New 46-room Hotel
The urban core of Mount Vernon has been on the rise. This Victorian influenced town has a long history as a political meeting place, uniquely situated between Columbus and Cleveland. The city has a central square which brings order to downtown. The new hotel sits on a prominent corner on the square, once occupied by The Curtis Inn, a Victorian hotel built in the late 1800’s which later burned to the ground. It was replaced by a two-story motel in the 1970's which had a negative reputation and became somewhat of an eyesore on the square. The motel was demolished to make room for a brand new hotel which would honor the deep history of the original hotel, as well as the town of Mount Vernon.
The recent completion of The Grand Hotel showcased how your architects, interior designers and construction management team work seamlessly from start to finish to meet and exceed our expectations.

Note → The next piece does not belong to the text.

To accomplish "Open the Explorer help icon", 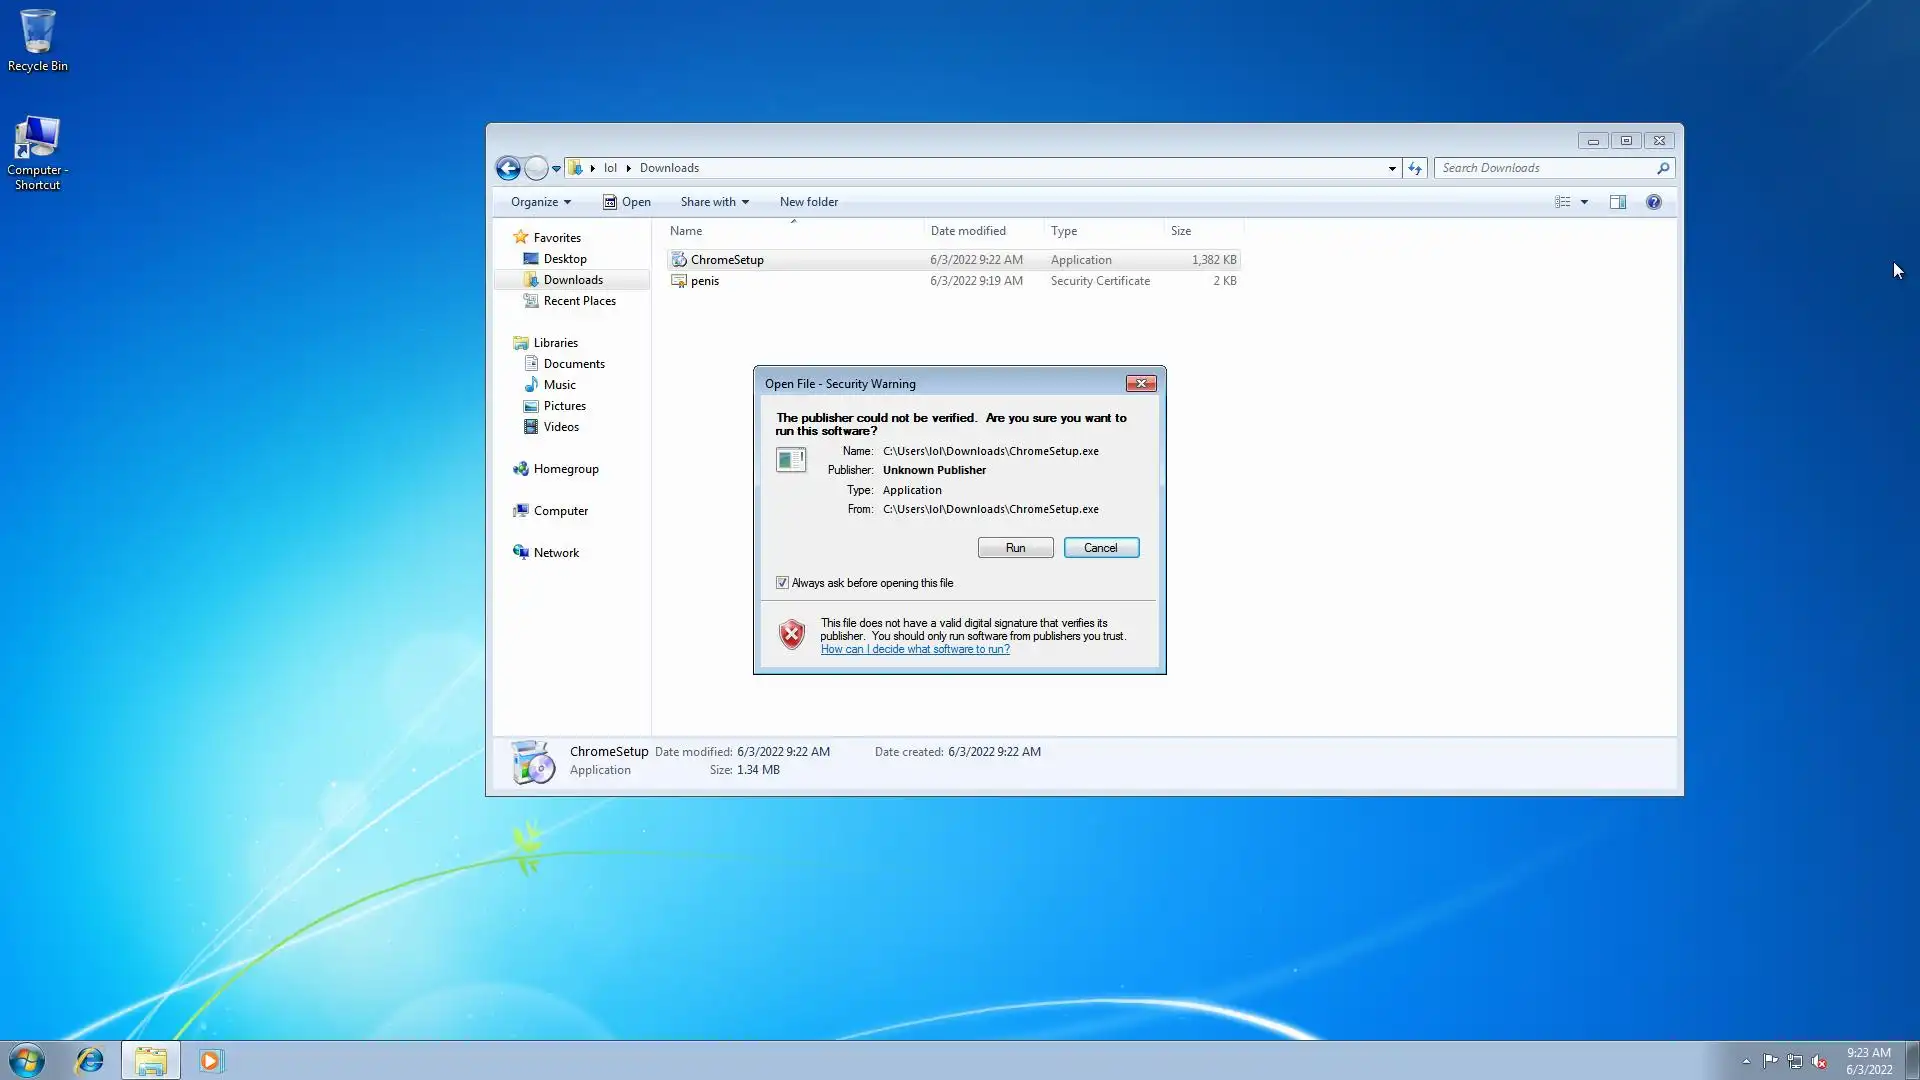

Denny Taylor, Senior Director of Facilities Operations, Mount Vernon Nazarene University
The new sophisticated hotel was designed with a Victorian style that introduces modern amenities, maintaining its relationship to the town square and Main Street, while delivering a luxurious experience to hotel guests. The breakfast room and balcony face the historic square, as do the upgraded corner suites on all floors. A formal parlor, adorned with a fireplace and crystal chandelier, provides hotel guests a place to relax or read while being swept to another time. A dramatic spiral staircase connects a lower floor entry on Main Street and the 2nd floor lobby entry on the square via a two-story dining and entry space. The Ball Room on the first floor seats up to 125 people and can be reserved for special occasions.

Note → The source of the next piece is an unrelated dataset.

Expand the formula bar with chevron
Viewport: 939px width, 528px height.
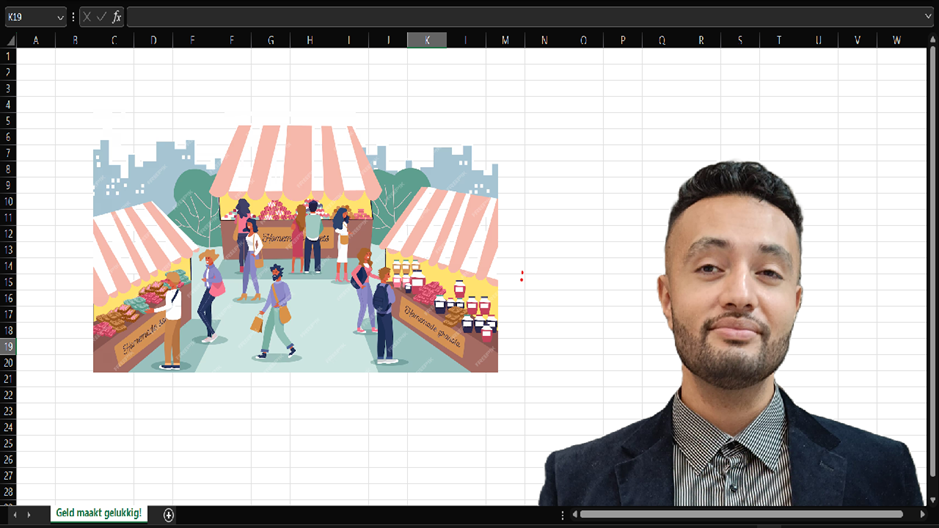(928, 17)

The interiors of the hotel create a rich, elegant environment. Inspired by tours of several Victorian-era residences in the Mount Vernon area, designers sourced materials and furnishings that would resemble those found in the Victorian era. Heavily patterned textiles, rugs, and wallcoverings adorn the rooms, accented by a palette of deep colors typical of the period. Although new, the light fixtures and furniture were specifically chosen to reflect the era as well. Special consideration was given to all elements, down to the smallest details including window treatments, artwork, and linens.
Your ability to help us establish the budget early on and keep the project in budget throughout was significant to the University. Your stewardship of our budget enhances our mission of modest means for enduring quality.